Transcribe the rows below from the line containing "The width and" through the line containing "pyautogui.click(x=342, y=1403)", including both of those lines. Leave the pictures out of your copy.

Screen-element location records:
▽

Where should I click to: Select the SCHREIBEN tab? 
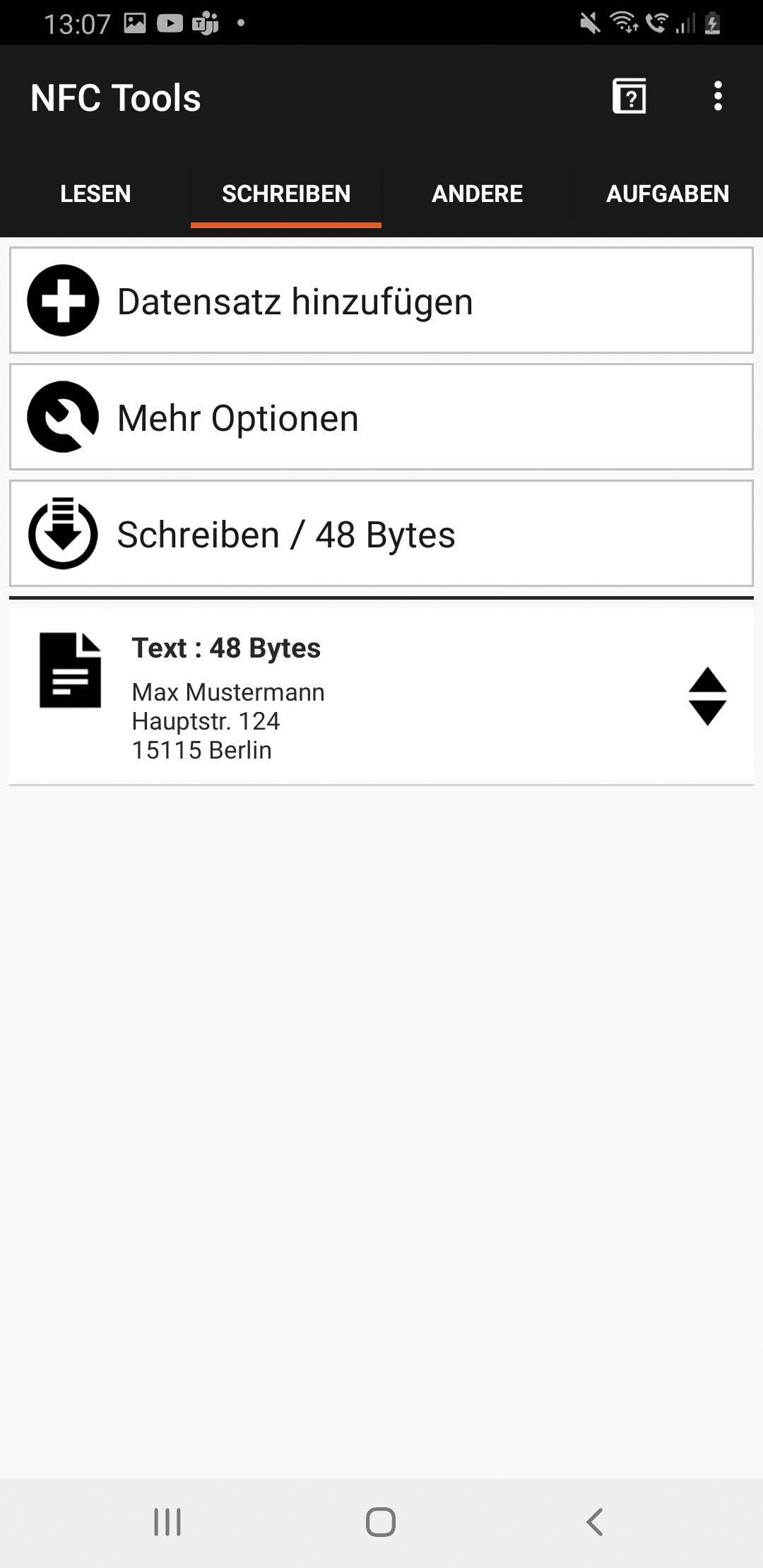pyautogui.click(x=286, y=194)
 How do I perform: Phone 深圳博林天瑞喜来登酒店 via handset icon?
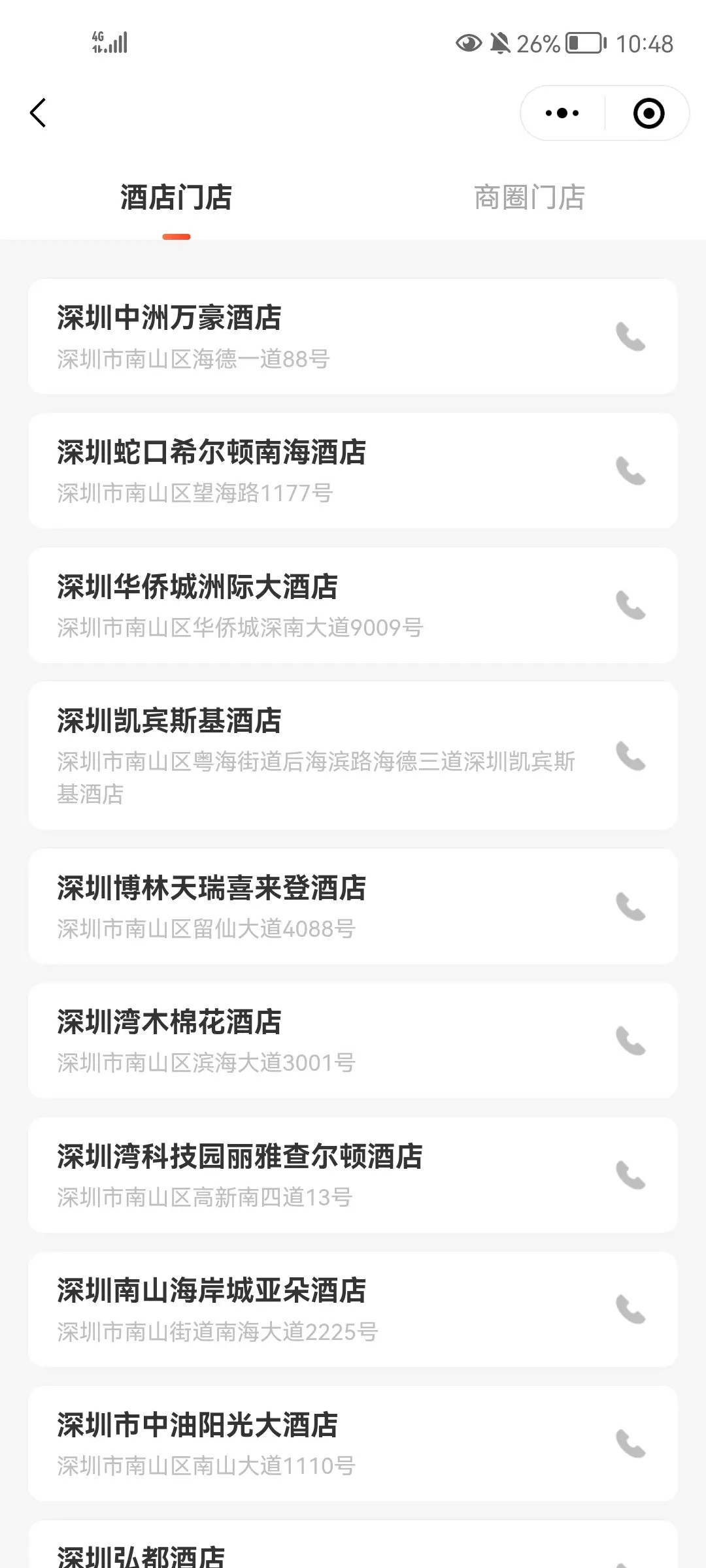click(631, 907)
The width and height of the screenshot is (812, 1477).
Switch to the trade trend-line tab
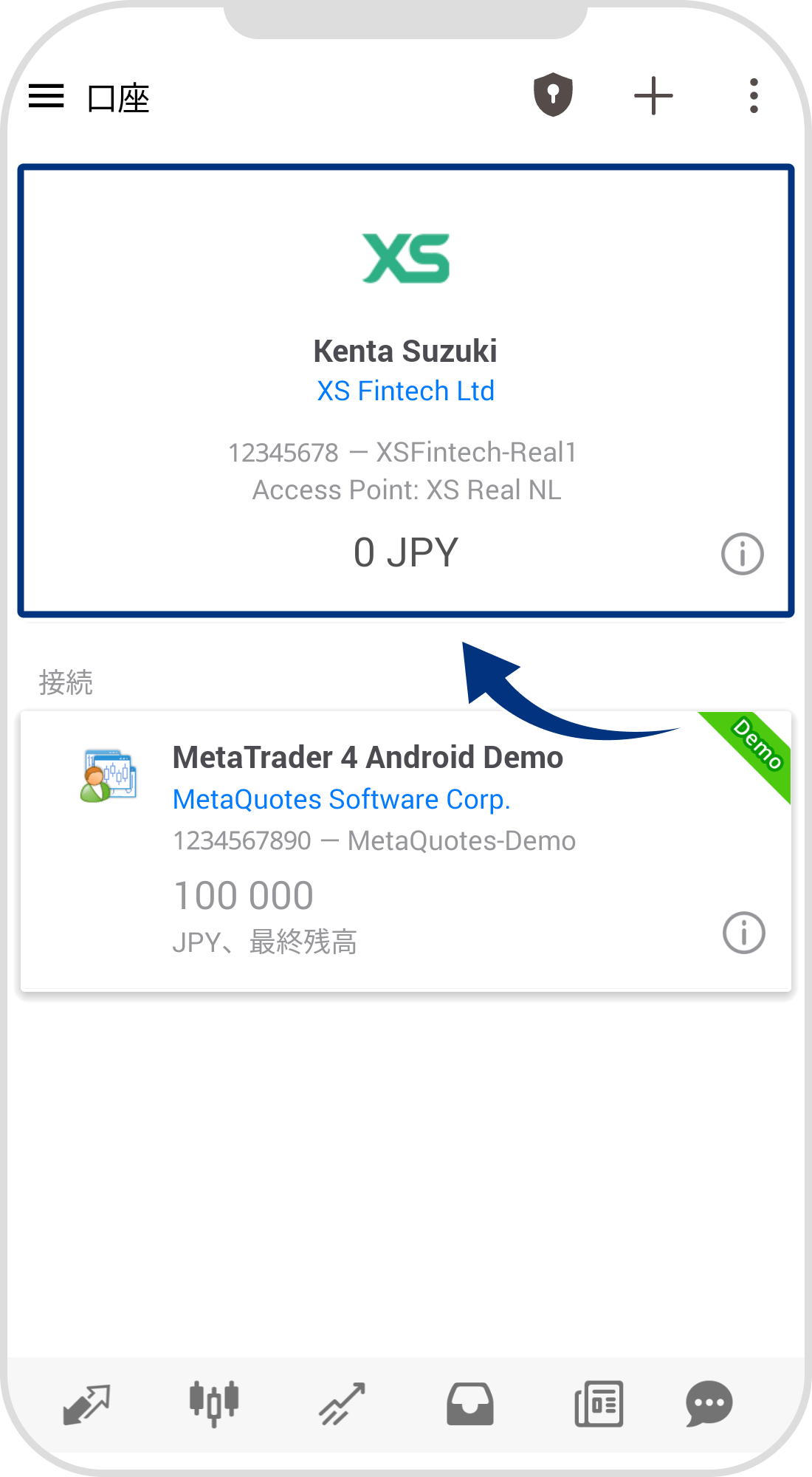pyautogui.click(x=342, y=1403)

△
▽

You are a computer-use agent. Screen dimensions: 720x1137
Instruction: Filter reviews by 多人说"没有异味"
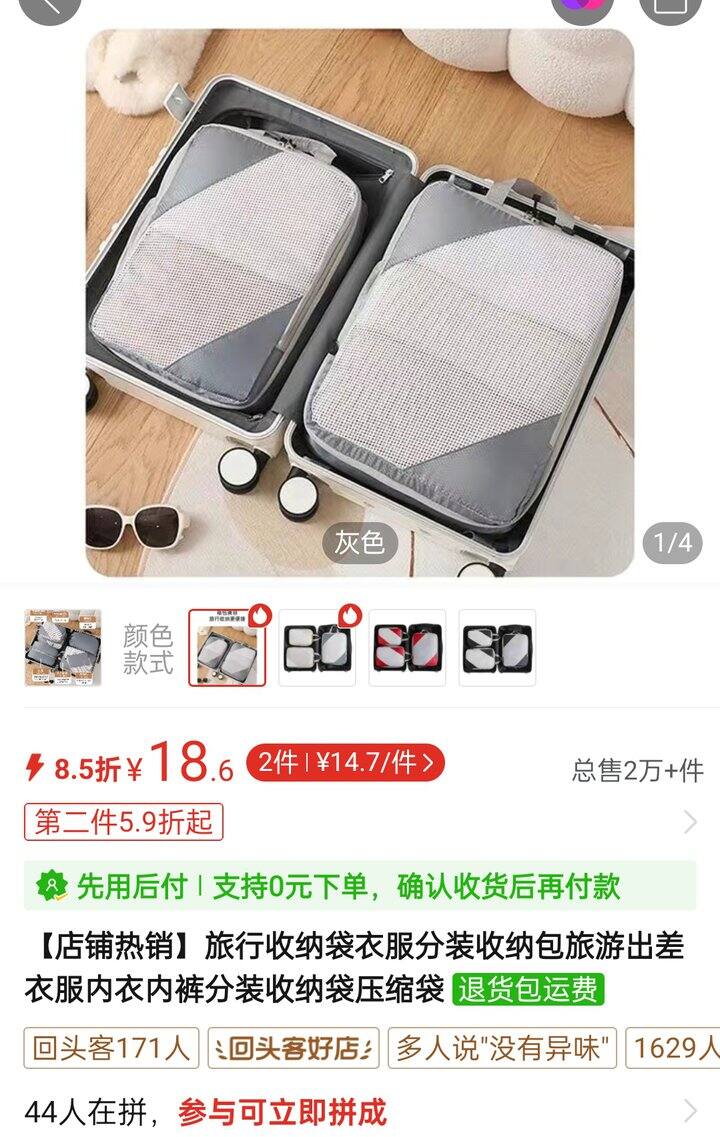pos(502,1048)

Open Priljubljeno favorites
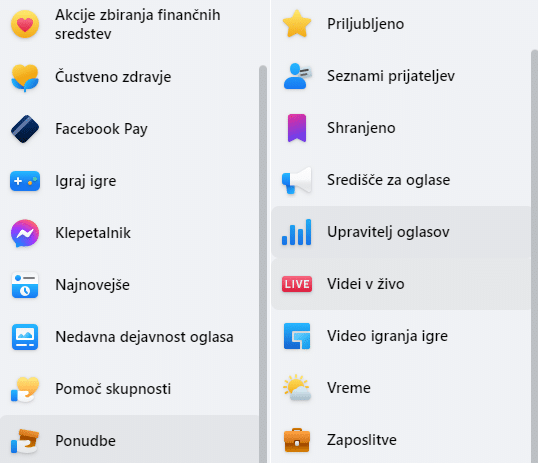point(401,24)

△

EXERCISE RESPONSE:
The width and height of the screenshot is (812, 1477).
Switch to the trade trend-line tab
pyautogui.click(x=342, y=1403)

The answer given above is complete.